----- Data records -----
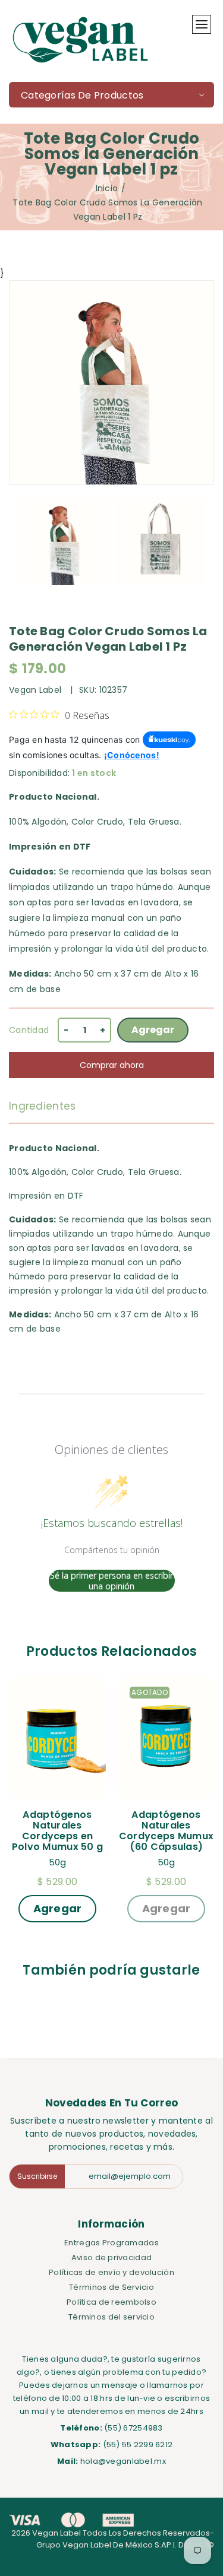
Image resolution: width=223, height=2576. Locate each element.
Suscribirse (37, 2176)
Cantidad (29, 1030)
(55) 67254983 (133, 2428)
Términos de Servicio (111, 2287)
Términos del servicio (111, 2316)
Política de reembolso (111, 2302)
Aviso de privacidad (111, 2257)
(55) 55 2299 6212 (138, 2444)
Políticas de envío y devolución (111, 2272)
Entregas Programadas (111, 2242)
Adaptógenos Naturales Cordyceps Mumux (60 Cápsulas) (167, 1831)
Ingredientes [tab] (42, 1106)
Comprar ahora (112, 1065)
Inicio (107, 188)
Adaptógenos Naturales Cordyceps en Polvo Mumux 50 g (57, 1831)
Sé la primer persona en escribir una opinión (111, 1581)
-----
**Work to complete**
What you give back should be only the lines of the records above, starting at the line with "Términos de Servicio (111, 2287)" and ending at the line with "Entregas Programadas (111, 2242)", restated word for word.

**Problem solution**
Términos de Servicio (111, 2287)
Términos del servicio (111, 2316)
Política de reembolso (111, 2302)
Aviso de privacidad (111, 2257)
(55) 55 2299 6212 (138, 2444)
Políticas de envío y devolución (111, 2272)
Entregas Programadas (111, 2242)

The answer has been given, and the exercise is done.